## Work instruction:
Reproduce the data exactly and drop any pictures it holds.

== Segment start ==

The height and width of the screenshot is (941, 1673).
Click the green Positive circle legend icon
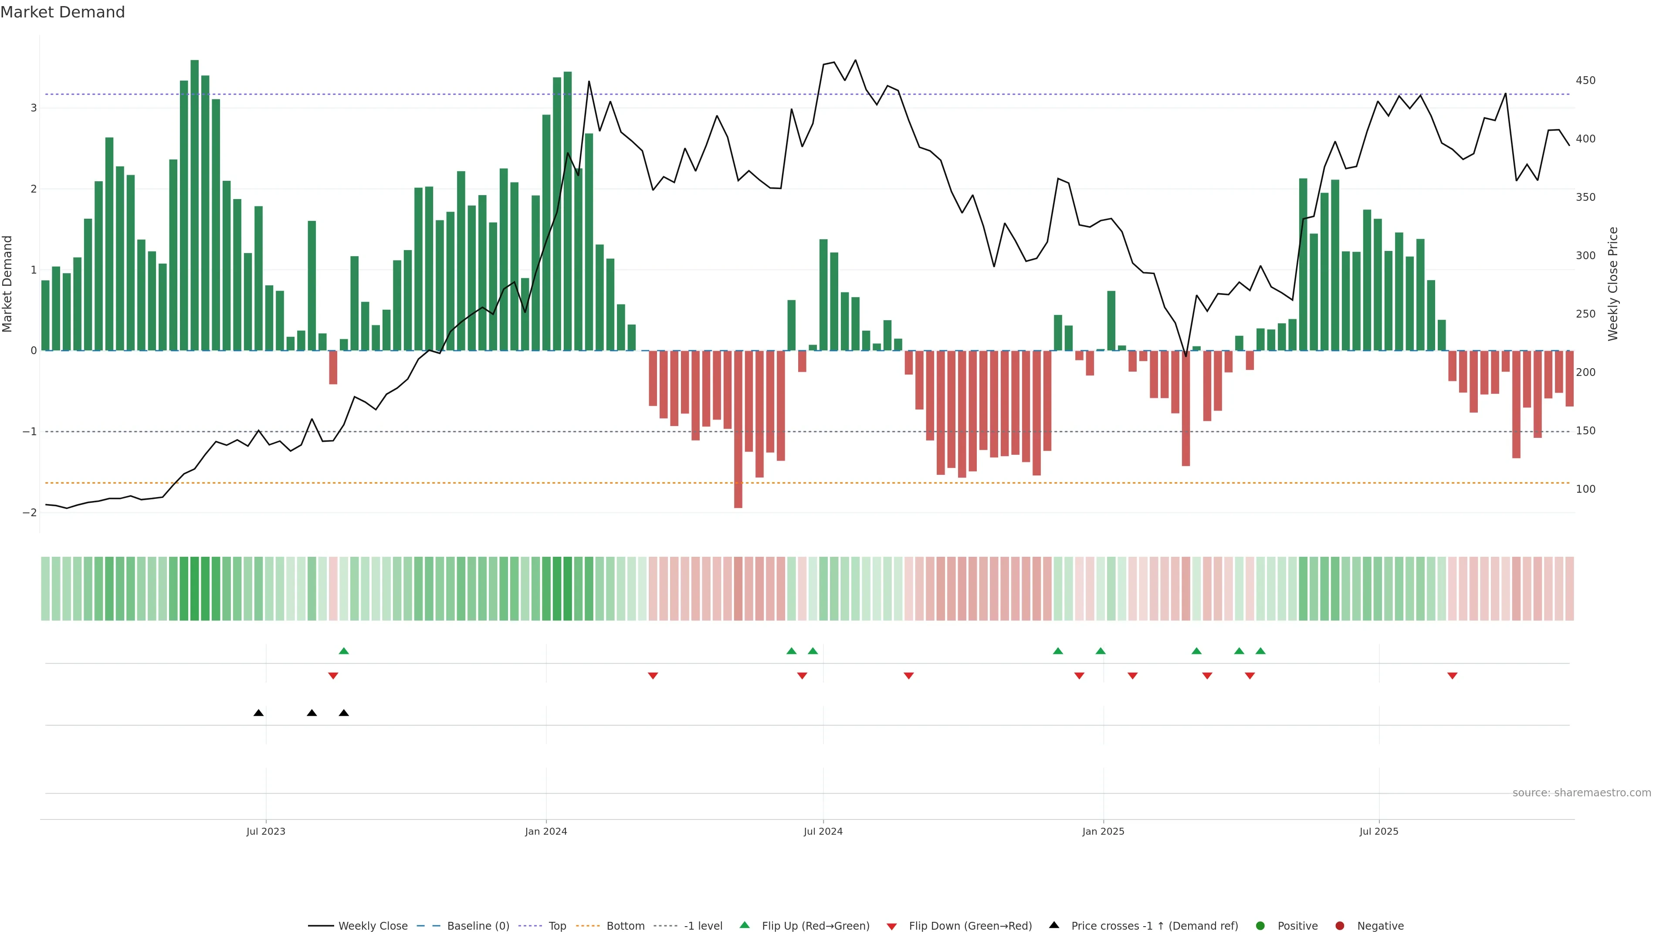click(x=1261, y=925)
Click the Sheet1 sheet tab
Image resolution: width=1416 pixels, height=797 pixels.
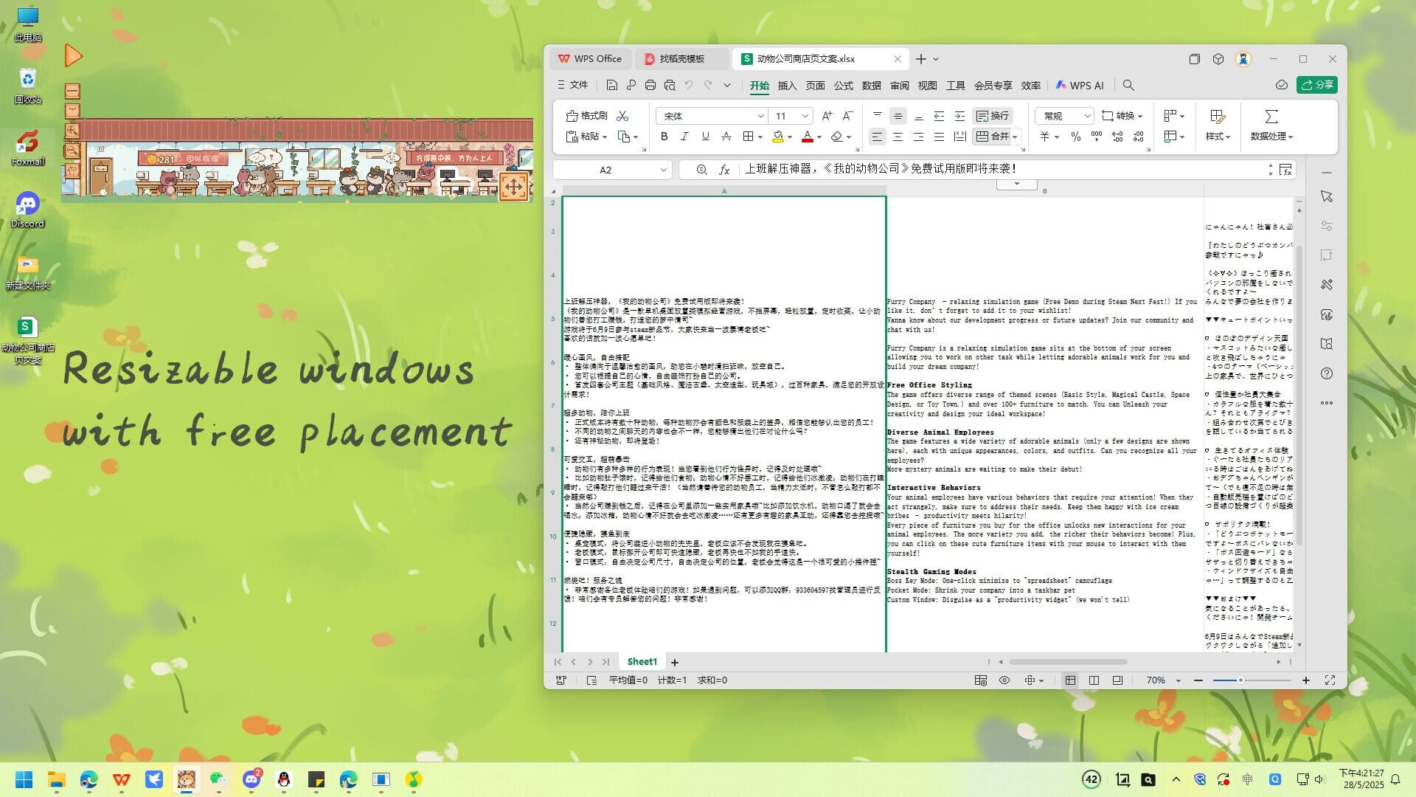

== Segment end ==

## Written answer:
The height and width of the screenshot is (941, 1673).
Click the green Positive circle legend icon
click(x=1261, y=925)
Click the Sheet1 sheet tab
Image resolution: width=1416 pixels, height=797 pixels.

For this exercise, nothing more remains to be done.